Which lines of the listing hold the string "project"? Copy those lines.
○ ○ ○ ○ ○
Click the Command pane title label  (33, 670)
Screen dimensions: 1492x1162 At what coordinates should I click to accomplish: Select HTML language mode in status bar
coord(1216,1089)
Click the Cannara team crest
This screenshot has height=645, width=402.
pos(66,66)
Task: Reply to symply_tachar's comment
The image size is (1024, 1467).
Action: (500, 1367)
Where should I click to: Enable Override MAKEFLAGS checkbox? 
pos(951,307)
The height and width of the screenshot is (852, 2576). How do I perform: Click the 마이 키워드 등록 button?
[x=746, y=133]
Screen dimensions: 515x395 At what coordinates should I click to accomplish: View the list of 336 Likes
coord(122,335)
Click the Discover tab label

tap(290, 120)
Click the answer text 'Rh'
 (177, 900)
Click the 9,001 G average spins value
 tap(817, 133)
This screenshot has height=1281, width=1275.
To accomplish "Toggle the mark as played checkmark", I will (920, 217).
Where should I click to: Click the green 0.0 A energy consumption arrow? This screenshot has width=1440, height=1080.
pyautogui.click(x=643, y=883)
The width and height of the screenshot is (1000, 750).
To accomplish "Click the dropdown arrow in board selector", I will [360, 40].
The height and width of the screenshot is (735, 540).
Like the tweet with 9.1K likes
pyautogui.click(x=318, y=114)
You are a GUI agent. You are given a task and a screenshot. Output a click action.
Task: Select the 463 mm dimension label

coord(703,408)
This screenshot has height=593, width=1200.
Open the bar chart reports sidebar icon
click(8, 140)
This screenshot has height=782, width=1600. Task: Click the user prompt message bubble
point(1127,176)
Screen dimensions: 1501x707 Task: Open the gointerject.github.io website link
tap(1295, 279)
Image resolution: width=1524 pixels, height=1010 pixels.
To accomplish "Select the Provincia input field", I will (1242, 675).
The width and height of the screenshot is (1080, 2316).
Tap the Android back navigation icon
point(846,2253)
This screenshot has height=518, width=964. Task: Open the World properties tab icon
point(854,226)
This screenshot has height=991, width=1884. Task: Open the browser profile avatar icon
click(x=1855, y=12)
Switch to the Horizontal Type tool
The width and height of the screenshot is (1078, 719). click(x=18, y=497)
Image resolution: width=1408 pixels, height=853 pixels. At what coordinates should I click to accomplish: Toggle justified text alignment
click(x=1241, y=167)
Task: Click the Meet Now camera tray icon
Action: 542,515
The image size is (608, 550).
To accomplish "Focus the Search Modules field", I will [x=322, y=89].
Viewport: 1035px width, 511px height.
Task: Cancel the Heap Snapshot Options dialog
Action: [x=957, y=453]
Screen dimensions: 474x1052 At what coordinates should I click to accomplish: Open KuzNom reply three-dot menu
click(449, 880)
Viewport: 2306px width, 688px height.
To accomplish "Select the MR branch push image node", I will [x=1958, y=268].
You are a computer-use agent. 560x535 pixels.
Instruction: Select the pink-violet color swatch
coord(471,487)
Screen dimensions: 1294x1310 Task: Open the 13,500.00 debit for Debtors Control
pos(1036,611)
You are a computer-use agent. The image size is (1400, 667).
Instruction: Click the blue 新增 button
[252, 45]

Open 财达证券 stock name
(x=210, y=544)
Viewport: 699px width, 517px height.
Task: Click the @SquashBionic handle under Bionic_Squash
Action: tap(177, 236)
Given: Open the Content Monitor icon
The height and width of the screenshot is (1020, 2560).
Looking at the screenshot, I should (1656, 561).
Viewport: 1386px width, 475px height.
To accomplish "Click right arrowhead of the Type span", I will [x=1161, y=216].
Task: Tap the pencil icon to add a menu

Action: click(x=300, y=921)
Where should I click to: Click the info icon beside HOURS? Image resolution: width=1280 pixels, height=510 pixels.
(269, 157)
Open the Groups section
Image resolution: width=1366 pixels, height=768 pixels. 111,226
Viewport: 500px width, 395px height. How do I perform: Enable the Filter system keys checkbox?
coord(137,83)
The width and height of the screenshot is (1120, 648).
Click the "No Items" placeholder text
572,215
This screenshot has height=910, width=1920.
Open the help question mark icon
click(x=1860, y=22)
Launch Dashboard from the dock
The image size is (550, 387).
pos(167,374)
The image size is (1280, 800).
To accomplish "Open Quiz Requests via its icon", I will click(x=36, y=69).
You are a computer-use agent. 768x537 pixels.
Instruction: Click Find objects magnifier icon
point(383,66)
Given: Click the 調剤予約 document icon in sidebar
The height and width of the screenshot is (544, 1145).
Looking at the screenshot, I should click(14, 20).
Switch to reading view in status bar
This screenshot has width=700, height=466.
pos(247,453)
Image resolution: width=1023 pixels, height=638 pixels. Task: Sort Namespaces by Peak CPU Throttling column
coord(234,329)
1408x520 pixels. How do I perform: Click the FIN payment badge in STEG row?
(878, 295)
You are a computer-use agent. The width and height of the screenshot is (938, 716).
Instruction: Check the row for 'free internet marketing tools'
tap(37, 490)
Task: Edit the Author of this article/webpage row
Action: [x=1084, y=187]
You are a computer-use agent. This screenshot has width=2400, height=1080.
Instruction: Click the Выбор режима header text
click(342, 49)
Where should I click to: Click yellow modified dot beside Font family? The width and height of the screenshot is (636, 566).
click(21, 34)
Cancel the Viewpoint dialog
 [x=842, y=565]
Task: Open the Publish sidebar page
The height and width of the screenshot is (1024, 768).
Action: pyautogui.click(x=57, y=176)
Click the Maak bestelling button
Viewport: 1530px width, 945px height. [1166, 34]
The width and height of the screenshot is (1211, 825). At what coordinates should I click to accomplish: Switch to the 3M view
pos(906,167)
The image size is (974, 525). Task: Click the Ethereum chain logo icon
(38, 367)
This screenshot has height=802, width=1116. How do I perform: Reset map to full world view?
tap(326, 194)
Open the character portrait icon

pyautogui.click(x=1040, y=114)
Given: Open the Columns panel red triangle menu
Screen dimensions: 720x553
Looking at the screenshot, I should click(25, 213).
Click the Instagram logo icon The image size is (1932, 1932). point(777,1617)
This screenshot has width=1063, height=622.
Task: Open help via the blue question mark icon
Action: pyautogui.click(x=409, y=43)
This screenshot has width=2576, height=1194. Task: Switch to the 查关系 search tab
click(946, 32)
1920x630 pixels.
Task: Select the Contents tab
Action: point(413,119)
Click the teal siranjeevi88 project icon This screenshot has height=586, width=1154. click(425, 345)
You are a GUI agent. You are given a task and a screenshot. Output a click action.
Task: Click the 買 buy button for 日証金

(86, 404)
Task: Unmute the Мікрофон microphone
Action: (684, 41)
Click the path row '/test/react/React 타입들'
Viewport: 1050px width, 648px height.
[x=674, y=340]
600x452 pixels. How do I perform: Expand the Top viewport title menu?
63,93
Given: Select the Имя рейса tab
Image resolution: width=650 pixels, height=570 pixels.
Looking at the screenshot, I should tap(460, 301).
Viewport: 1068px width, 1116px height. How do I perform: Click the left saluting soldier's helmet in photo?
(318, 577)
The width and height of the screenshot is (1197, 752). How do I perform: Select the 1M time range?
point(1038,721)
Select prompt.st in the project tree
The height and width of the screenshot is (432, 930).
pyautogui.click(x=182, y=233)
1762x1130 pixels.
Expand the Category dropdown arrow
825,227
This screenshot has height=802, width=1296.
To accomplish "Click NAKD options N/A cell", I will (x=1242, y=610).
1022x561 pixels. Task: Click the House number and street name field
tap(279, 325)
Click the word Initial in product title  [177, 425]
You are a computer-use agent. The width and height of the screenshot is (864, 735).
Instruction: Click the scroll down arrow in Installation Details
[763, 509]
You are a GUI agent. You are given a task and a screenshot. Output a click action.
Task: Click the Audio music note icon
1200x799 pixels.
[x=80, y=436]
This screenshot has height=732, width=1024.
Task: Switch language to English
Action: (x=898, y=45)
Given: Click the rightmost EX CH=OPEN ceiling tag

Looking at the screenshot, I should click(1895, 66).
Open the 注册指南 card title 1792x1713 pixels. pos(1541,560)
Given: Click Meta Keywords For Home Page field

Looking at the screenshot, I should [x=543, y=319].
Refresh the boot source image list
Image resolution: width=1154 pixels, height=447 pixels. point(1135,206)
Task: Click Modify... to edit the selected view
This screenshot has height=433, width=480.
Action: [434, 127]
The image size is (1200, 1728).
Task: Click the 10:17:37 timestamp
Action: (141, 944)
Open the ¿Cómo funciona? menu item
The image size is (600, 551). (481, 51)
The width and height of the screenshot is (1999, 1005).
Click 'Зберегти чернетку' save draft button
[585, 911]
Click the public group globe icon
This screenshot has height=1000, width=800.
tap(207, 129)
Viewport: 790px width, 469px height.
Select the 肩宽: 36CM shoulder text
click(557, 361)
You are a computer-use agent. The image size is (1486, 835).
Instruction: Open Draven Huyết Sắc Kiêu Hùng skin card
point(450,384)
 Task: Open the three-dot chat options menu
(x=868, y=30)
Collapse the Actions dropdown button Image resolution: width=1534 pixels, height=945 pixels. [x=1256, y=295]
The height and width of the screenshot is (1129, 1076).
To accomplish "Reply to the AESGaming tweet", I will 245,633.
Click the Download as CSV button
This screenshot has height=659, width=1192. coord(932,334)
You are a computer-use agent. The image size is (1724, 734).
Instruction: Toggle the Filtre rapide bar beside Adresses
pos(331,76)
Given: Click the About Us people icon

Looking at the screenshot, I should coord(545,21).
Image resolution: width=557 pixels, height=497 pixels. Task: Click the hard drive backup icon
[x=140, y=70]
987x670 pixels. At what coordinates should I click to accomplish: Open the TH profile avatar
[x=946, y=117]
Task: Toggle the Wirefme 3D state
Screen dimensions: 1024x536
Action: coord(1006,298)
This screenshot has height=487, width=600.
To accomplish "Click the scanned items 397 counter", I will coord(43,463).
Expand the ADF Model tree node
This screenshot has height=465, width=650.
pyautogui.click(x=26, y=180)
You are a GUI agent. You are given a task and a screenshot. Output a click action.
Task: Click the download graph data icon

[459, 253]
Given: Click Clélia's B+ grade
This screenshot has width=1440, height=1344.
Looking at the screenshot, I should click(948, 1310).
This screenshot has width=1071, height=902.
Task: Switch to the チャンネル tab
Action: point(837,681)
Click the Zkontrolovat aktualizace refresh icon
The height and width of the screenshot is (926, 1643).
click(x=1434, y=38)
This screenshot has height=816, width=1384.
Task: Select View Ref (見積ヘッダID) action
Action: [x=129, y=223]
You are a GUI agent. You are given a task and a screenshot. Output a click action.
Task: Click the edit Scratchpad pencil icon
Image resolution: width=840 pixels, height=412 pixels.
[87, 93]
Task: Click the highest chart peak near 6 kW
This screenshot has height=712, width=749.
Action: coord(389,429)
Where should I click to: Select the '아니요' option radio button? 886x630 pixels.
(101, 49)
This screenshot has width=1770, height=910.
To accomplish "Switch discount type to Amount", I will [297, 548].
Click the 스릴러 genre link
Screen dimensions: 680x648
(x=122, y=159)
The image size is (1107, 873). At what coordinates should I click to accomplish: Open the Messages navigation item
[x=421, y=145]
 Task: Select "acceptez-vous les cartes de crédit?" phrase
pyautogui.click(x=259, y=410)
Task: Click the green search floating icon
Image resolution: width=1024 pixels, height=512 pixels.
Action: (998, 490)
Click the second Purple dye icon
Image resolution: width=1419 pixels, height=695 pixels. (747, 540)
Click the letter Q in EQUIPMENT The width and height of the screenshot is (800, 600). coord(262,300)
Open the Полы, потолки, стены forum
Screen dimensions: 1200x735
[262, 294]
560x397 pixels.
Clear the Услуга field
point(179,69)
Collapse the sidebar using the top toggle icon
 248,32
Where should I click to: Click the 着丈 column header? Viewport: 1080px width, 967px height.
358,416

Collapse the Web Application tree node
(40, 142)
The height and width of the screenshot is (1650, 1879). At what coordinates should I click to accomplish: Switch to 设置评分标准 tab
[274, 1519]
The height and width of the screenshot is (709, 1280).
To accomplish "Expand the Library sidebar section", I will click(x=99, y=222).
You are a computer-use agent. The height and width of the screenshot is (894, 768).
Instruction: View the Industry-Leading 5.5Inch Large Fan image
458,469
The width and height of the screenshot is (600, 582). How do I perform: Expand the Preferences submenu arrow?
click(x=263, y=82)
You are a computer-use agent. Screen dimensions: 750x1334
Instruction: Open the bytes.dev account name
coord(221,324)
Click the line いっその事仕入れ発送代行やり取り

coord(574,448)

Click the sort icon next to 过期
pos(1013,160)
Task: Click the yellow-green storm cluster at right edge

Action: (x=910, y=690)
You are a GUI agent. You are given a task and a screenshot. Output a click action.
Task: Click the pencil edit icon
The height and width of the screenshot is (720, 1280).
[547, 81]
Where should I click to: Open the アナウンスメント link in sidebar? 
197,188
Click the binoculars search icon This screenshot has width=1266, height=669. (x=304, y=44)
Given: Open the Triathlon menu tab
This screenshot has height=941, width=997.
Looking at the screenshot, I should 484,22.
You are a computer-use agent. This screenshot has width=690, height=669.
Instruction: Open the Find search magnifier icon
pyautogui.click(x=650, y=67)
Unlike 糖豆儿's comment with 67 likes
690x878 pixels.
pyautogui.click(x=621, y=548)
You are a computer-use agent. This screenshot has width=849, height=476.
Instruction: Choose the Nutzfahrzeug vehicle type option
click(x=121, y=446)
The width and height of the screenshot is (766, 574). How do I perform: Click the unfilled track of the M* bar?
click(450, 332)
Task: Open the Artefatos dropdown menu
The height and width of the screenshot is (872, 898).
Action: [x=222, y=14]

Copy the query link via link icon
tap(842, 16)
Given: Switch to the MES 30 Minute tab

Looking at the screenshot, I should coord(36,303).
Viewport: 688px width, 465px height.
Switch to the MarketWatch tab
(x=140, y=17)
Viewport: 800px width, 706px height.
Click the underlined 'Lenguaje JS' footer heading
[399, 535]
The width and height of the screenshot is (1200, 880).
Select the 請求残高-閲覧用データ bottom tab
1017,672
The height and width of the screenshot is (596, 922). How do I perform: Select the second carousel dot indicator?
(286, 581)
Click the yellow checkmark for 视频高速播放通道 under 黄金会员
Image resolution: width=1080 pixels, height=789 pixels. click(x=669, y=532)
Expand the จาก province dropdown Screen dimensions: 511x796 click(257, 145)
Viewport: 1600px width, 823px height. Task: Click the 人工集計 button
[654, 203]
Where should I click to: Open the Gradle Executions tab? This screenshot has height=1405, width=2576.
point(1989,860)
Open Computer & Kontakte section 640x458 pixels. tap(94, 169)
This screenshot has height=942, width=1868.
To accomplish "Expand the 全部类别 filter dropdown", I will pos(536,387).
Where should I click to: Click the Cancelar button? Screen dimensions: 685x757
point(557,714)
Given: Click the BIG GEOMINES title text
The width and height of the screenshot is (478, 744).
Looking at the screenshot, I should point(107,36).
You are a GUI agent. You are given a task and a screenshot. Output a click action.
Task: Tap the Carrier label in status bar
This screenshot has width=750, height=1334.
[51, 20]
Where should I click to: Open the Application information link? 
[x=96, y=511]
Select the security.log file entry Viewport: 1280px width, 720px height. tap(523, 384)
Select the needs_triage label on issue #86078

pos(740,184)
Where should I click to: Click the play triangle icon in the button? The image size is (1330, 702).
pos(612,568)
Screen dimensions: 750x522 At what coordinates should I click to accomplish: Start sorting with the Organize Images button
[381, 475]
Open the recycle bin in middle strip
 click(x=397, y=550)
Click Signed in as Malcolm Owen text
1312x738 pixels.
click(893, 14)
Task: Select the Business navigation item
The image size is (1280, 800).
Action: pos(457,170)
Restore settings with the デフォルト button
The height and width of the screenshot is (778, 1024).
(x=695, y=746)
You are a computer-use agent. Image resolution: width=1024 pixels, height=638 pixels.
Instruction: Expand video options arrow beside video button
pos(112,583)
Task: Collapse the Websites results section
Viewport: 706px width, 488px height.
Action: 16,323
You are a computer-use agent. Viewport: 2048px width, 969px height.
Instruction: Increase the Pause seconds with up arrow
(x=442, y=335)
○ ○ ○ ○ ○
▸ Response to the exercise:
Click the teal siranjeevi88 project icon This screenshot has height=586, width=1154. click(425, 345)
Select prompt.st in the project tree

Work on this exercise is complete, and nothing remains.